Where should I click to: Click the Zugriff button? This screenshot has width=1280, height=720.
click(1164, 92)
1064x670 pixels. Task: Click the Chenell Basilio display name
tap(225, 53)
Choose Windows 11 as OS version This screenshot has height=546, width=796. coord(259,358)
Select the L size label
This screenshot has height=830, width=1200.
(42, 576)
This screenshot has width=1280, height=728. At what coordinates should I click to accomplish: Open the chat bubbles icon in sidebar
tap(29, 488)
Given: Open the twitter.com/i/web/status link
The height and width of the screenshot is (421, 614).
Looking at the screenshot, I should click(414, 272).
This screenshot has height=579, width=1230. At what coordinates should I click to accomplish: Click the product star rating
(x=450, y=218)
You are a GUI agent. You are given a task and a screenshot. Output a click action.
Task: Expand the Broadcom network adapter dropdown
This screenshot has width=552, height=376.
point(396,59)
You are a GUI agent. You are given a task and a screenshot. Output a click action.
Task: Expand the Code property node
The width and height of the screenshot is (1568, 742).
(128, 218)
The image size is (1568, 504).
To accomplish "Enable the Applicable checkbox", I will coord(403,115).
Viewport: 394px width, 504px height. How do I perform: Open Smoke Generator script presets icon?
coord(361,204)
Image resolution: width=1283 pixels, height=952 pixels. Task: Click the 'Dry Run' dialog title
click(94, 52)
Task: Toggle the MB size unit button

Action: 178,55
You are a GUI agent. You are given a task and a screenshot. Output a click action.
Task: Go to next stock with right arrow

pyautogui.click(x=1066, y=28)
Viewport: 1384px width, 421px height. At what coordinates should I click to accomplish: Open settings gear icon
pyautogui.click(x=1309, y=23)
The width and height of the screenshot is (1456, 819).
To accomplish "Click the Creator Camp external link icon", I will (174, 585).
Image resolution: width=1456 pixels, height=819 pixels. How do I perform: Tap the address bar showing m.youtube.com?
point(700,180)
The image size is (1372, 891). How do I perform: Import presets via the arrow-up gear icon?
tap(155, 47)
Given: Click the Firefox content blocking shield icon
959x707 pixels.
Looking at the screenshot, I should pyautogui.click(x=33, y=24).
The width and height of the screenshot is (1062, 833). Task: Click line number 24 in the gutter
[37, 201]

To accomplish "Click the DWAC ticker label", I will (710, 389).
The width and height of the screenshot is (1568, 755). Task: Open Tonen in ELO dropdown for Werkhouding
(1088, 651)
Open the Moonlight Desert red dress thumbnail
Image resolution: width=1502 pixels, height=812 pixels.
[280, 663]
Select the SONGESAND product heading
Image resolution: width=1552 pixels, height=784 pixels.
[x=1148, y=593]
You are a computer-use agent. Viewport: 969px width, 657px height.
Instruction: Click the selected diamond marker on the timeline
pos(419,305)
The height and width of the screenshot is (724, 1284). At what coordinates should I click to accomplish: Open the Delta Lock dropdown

____________________

INSTRUCTIONS TO FOLLOW: In the listing above, swap "product star rating" for "product review count" in the stretch from the line containing "This screenshot has height=579, width=1230." through the line containing "(x=450, y=218)", and give only those lines with nothing else altered.

REPLY:
This screenshot has height=579, width=1230. At what coordinates should I click to accomplish: Click the product review count
(x=450, y=218)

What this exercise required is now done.